Il 2 aprile scorso si è celebrata la Giornata mondiale della consapevolezza sull’autismo. Una “ricorrenza” che da alcuni anni si celebra tingendo di luce blu monumenti, scuole, fontane, e blu sono anche le scritte sugli striscioni che alcune famiglie di persone autistiche hanno esposto da finestre e balconi. Uno di questi recita: “È sempre il 2 aprile a casa mia“.

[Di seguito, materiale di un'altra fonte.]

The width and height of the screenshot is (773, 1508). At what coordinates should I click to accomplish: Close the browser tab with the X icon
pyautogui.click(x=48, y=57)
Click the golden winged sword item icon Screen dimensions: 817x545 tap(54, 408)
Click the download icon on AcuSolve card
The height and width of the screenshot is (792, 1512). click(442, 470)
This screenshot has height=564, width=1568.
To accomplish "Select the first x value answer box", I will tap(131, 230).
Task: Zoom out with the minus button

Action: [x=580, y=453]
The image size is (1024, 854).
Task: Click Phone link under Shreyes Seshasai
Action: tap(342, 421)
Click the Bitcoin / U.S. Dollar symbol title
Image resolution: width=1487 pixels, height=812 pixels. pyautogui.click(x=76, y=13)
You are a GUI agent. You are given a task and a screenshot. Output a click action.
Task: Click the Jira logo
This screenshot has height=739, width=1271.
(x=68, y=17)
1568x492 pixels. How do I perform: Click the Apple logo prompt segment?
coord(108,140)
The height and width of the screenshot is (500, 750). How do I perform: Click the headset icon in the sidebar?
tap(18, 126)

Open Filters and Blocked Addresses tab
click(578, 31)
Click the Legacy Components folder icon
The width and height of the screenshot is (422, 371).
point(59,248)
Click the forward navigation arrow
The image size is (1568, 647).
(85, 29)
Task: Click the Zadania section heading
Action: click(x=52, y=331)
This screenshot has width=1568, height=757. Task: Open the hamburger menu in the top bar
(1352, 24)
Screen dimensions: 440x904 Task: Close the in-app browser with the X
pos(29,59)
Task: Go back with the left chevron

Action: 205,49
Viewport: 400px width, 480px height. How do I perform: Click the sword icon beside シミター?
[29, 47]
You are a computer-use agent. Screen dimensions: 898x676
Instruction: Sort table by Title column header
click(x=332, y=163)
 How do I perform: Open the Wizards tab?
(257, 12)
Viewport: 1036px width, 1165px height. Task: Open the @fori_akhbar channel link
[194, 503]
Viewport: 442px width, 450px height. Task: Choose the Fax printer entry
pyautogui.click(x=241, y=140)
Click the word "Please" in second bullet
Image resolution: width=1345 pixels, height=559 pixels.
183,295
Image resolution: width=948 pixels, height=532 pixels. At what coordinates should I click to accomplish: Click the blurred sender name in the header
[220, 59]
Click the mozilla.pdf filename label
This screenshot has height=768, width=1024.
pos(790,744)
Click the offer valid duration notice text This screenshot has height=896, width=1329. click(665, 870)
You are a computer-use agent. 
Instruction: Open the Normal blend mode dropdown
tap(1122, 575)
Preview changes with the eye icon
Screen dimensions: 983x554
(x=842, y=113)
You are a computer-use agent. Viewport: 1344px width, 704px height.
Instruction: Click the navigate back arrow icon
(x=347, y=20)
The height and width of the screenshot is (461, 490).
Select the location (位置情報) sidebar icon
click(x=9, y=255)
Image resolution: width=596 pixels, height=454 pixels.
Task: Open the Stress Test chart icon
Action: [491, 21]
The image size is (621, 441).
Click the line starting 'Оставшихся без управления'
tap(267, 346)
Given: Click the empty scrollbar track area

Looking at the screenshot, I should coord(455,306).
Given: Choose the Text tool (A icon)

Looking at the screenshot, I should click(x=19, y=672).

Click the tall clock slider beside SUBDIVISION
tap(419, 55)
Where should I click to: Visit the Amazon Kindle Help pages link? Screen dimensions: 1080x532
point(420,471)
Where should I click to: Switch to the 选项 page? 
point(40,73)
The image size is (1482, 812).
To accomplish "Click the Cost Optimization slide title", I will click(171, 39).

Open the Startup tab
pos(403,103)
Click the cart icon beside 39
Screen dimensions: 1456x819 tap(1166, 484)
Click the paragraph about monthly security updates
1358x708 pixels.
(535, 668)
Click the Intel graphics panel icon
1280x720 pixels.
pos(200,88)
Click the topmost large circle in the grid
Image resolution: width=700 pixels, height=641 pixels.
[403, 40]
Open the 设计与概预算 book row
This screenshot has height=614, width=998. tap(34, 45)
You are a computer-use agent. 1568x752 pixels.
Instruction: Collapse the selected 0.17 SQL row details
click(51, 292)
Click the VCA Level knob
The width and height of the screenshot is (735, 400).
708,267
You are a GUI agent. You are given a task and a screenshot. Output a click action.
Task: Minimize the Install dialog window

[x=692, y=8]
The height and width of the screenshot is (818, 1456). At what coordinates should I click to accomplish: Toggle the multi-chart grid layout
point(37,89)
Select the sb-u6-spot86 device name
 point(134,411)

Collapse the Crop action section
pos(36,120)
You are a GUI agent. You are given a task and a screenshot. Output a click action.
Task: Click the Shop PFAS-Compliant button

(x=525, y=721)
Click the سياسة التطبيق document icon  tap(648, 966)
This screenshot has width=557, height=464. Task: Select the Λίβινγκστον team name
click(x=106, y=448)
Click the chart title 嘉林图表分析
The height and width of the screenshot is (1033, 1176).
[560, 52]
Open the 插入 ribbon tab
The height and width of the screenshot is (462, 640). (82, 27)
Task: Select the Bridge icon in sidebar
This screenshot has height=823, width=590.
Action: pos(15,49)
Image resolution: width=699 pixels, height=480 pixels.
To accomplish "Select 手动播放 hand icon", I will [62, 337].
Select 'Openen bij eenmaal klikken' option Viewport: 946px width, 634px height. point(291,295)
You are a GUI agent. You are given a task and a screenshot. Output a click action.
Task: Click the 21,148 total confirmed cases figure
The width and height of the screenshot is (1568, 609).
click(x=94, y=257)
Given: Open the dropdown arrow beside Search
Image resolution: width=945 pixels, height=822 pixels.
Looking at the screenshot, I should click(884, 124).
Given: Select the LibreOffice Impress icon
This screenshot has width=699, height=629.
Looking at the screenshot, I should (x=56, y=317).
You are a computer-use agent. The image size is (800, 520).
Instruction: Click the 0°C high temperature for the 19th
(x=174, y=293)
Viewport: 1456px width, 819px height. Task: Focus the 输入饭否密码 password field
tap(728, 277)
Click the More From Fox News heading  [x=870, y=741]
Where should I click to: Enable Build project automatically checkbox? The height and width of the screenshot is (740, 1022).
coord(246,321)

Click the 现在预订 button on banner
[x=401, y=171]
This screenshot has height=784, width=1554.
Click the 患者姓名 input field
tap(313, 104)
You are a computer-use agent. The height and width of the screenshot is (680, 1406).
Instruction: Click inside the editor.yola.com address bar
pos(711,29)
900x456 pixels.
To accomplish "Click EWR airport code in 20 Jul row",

La pandemia ha sconvolto la vita delle persone affette da autismo e dei loro famigliari, sempre più soli nell’affrontare nuovi e più pesanti ostacoli, costretti a rivedere le loro abitudini quotidiane e il rapporto con i servizi sanitari, educativi e sociali, già penalizzati da una cronica mancanza di personale specializzato in DSA (disturbo dello spettro autistico). Chi si trovava dentro una struttura non ha avuto per lungo tempo la possibilità di ricevere visite dai propri familiari. Questi, e tanti altri, i problemi generati dal Covid-19, e che si sono andati a sommare ai vecchi problemi, tra cui la carenza di docenti di sostegno, appositamente formati, nelle scuole, la penuria di centri specializzati che le persone con autismo possono frequentare. Problemi ben noti ad Angsa, l’Associazione Nazionale Genitori Persone con Autismo, presente in ogni regione d’Italia ed anche nelle Marche. Nella nostra regione la presidente è Antonella Foglia, che abbiamo intervistato.
«I problemi delle persone autistiche nella regione Marche sono sempre quelli che segnaliamo da tempo – fa sapere la presidente Angsa Marche -, a cominciare dalla formazione del personale sanitario, scolastico, educativo, dall’instabilità e carenza dei servizi che hanno la presa in carico, delle grandi disparità di intervento nei vari territori, tanto per citarne alcuni. L’unica differenza è che in questo periodo si sono molto acuiti perché tutto è estremamente rallentato, se non addirittura fermo. Noi familiari non chiediamo più solo ascolto, ma un impegno costruttivo sui diritti, che non sono un lusso, ma una necessità».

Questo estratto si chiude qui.